Trump and the GOP have heavily pushed covid into the political sphere. The right wing has worked relentlessly to frame the pandemic in the most political frame possible.
To try to pull some kind of 'well its really all sides' or 'all politicians <whatever>' that is doing a disservice to the truth of history.
There's a major difference between 'not wanting to cause a panic' and the total lies and abdication that characterize the early messages out of the Trump admin - think circa Feb/March 2020.
‘They would like to have the people come off. I’d rather have the people stay [on the ship]. But I’d go with them. I told them to make the final decision. I would rather — because I like the numbers being where they are. I don’t need to have the numbers double because of one ship that wasn’t our fault.’
— President Trump
I'd say it's because the unemployment rate among blacks is high, so they don't have to get it for their jobs at the same rate. They are also poorer, so they don't get it to travel, or go do other rich people stuff. It's probably as simple as that.
Also, from what I've seen, anti-vax videos are popular on WorldstarHipHop.com and other black culture venues. They often have very little censorship compared to YouTube.
TL;DR summary: No, but "Tuskegee experiment" is a convenient story and easy excuse.
More interesting would be a comparison of COVID vaccination rates (among American blacks) with their acceptance rates of routine childhood vaccinations, tetanus or rabies vaccines following an injury or wild animal bite, and similar.
>If the coronavirus vaccines were only being given to black people, then you could see how someone might reason that it is a trick. But they are being given to everyone, including over 100 million white people.
You could still give the whites the real vaccine and experiment with the blacks.
Why don't those who are interested simply ask the black people who don't want to be vaccinated why they don't want to be vaccinated and stop all this speculative wankery?

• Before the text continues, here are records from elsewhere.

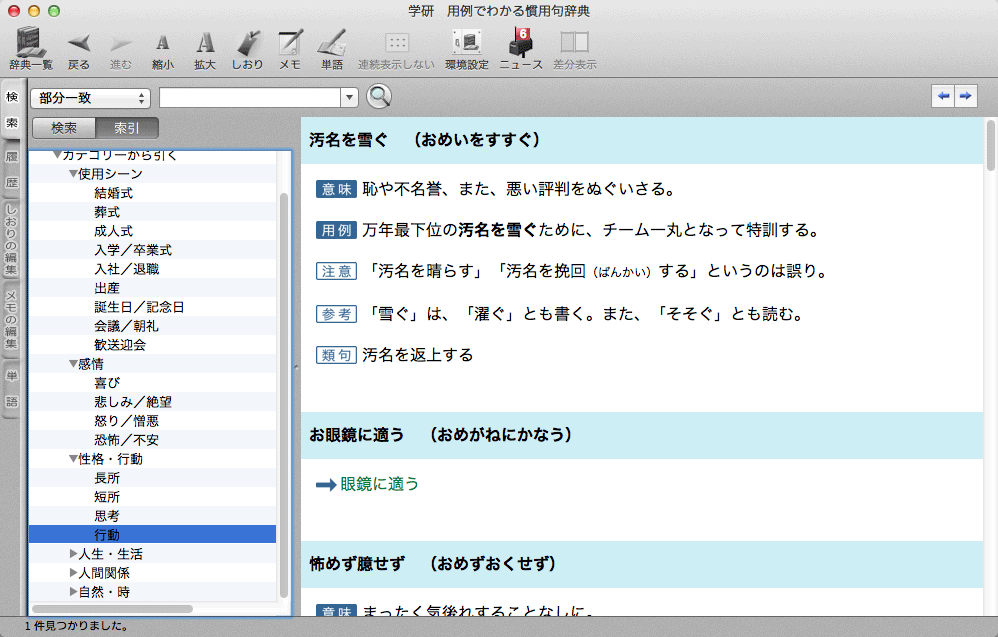Screen dimensions: 998x637
Task: Select the 索引 index segment
Action: click(127, 128)
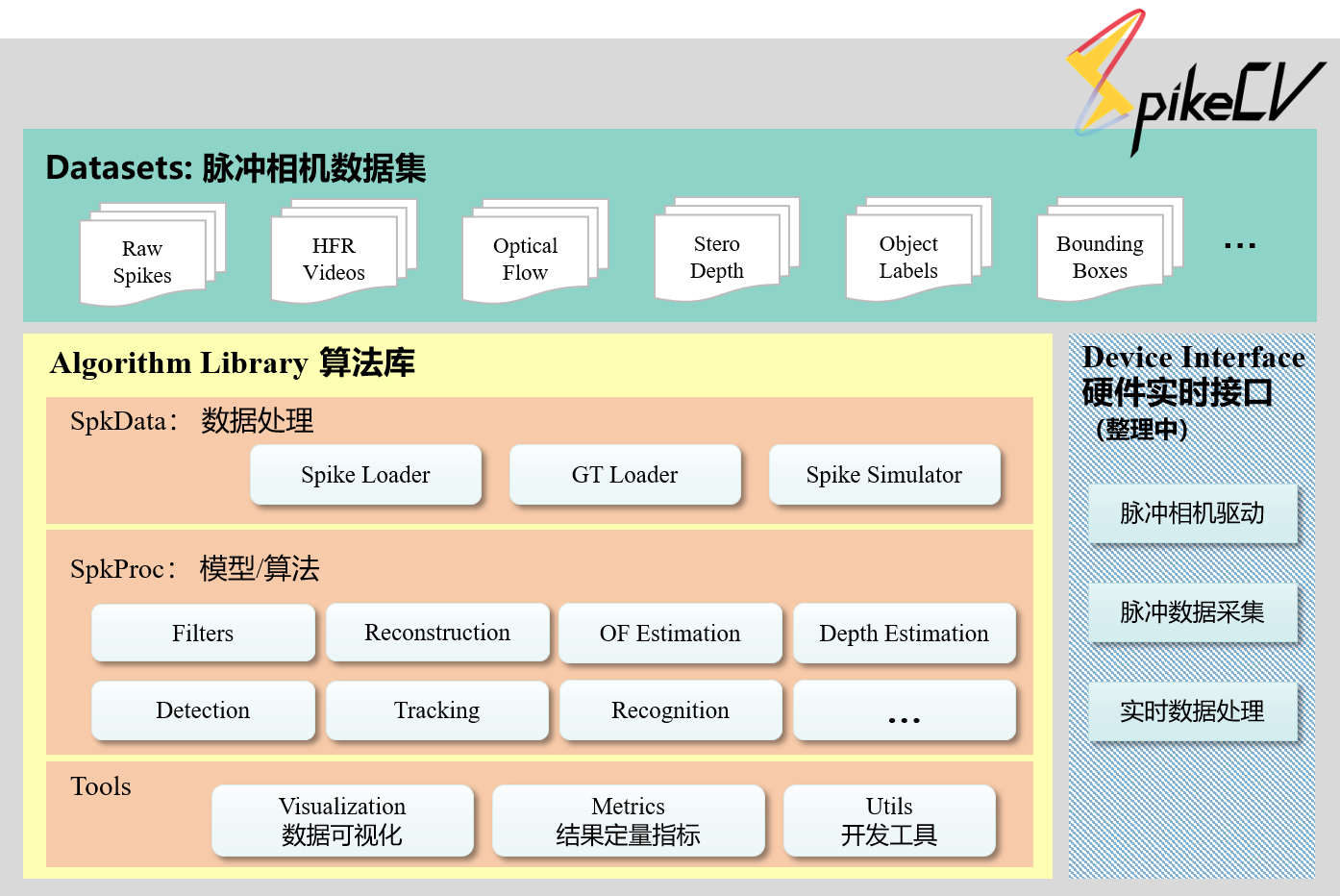Image resolution: width=1340 pixels, height=896 pixels.
Task: Click the 脉冲相机驱动 device button
Action: point(1192,513)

It seems like the Tuskegee narrative could have been correct when vaccines were first rolled out. At that time, front-line and medical workers were being urged to get vaccinated. These populations have a disproportionate share of minorities, so it would have been plausible that they would have felt like guinea pigs.
But now that people of all races are being vaccinated, this idea doesn't make sense anymore.
> These populations have a disproportionate share of minorities, so it would have been plausible that they would have felt like guinea pigs.
That's grossly overstating it.
Whites make up 78% of all employed people, and 72.5% of all healthcare and social assistance workers. They also make up more than 62% of workers in every single subcategory of "healthcare and human assistance". That does not strike me as even remotely under-represented enough that vaccination of healthcare workers could be seen as "whites experimenting on minorities" - not when most healthcare workers are white.
Let me put it this way: 17.4% of healthcare and social assistance workers are black. Meaning that for every one black worker that got vaccinated, more than four white workers would be vaccinated. In what way is it reasonable to see that as "whites treating minorities as guinea pigs"?
Edit: If we also look at the "front-line worker who works at target, walmart, grocery stores, etc.", that would correspond to the "Supermarkets and other grocery (except convenience) stores" and "Convenience stores" categories, which are 78.4% and 72.1% white, respectively.
However, black people at most education levels are poorer than the average population (unfortunately) - and according to this chart - poor people are also much more likely to not be vaccinated [2].
You can't really make any conclusions from the two charts - but I would guess a lot of this is because black people are disproportionately poorer than average.